LLM 0.32a0: Messages and Typed Streaming for LLMs
LLM 0.32a0 refactors inputs to message sequences and outputs to typed streaming parts, handling conversations, tools, and multimodal content backwards-compatibly without breaking existing prompt APIs.
Message Sequences Replace Prompt for Conversations
Build conversations by passing lists of llm.user() and llm.assistant() messages to model.prompt(messages=...), enabling you to preload prior exchanges without SQLite hacks. Old prompt="text" still works—it converts to a single user message internally.
Before:
conversation = model.conversation()
r1 = conversation.prompt("Capital of France?") # "Paris"

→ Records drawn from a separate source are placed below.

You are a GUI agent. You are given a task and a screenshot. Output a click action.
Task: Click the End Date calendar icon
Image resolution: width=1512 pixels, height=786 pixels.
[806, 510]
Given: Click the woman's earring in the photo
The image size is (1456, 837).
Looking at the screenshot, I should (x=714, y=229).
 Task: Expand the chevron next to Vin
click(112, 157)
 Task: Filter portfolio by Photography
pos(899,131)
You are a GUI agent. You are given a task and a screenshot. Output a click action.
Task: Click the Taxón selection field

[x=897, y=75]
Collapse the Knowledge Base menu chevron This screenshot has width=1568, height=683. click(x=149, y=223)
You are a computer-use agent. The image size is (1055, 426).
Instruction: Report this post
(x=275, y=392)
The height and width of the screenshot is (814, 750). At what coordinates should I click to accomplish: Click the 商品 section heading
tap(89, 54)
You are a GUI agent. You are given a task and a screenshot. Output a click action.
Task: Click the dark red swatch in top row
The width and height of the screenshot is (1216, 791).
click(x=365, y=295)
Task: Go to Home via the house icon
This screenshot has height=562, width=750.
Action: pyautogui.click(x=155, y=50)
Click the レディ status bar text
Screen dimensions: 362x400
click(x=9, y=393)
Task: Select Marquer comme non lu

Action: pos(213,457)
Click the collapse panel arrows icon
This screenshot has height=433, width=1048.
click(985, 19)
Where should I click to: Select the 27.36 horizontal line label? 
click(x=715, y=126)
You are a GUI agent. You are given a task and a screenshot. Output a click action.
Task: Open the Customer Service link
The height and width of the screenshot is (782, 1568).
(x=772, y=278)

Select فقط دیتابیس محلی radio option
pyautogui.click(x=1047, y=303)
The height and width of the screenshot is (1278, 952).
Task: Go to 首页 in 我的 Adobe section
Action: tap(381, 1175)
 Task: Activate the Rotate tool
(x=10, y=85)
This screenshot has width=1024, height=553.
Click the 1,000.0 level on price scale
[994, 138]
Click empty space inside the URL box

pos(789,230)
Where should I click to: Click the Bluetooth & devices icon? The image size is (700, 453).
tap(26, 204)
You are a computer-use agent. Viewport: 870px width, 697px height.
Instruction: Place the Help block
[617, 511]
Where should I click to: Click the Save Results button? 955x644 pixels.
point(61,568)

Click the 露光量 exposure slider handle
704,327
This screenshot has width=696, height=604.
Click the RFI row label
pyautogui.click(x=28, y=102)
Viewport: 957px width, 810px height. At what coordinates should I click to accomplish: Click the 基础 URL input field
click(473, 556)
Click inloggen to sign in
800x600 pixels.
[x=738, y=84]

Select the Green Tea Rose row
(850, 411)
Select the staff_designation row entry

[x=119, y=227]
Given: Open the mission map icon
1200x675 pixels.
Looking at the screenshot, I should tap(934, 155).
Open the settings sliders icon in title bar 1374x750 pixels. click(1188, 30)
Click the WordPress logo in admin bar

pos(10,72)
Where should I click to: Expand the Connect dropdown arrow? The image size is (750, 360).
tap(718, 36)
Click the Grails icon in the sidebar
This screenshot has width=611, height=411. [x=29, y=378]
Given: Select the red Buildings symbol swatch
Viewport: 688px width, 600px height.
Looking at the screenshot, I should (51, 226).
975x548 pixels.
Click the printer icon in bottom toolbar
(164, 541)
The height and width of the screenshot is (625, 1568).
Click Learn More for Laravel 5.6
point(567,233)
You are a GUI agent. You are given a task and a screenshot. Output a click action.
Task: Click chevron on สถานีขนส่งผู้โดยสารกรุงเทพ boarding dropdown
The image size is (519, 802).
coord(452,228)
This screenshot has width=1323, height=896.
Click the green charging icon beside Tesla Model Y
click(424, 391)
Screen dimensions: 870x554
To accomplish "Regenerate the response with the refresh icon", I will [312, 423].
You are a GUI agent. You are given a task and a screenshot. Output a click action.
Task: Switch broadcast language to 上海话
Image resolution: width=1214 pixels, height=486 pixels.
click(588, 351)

r2 = conversation.prompt("Germany?") # "Berlin"
This couldn't ingest external histories easily.
Now:
response = model.prompt([
llm.user("Capital of France?"),
llm.assistant("Paris"),
llm.user("Germany?")
])
print(response.text) # "Berlin"
Or chain with response.reply("Hungary?") to extend naturally. This mirrors OpenAI's chat completions API messages array, simplifying emulations and multi-turn flows across 1000+ models via plugins.
Typed Streaming Handles Mixed Response Parts
Iterate response.stream_events (sync) or astream_events (async) to process text, tool calls, reasoning, images, or audio as they arrive—crucial for models like Claude that interleave reasoning before tools.
Example with tool:
def describe_dog(name: str, bio: str) -> str:
return f"{name}: {bio}"
response = model.prompt(
"Invent 3 cool dogs, first talk about your motivations",
tools=[describe_dog]
)
for event in response.stream_events:
if event.type == "text":
print(event.chunk, end="", flush=True)
elif event.type == "tool_call_name":
print(f"\nTool call: {event.chunk}(", end="", flush=True)
elif event.type == "tool_call_args":
print(event.chunk, end="", flush=True)
Output shows motivations as text, then three describe_dog calls with JSON args like {"name": "Nova Jetpaw", "bio": "..."}. Post-stream, run response.execute_tool_calls() or response.reply("Tell me about the dogs") to loop tools back to the model.
CLI gains -R/--no-reasoning to suppress thinking tokens (to stderr, colored differently). Supports server-side tools like OpenAI code interpreter or Anthropic web search, plus emerging multimodal outputs.
Trade-off: More granular than old for chunk in response, but unlocks tool/reasoning parsing without custom plugins.
Serialize Responses for Custom Storage
Convert any response to JSON via response.to_dict() (a TypedDict), store anywhere, then reconstruct with Response.from_dict(serializable). Replaces rigid SQLite conversation persistence, letting you build pluggable backends.
Future: Graph-based SQLite logging for deduplicated chat histories (0.32 or 0.33). Alpha tests plugins like llm-anthropic for Claude Sonnet 4.6 streaming.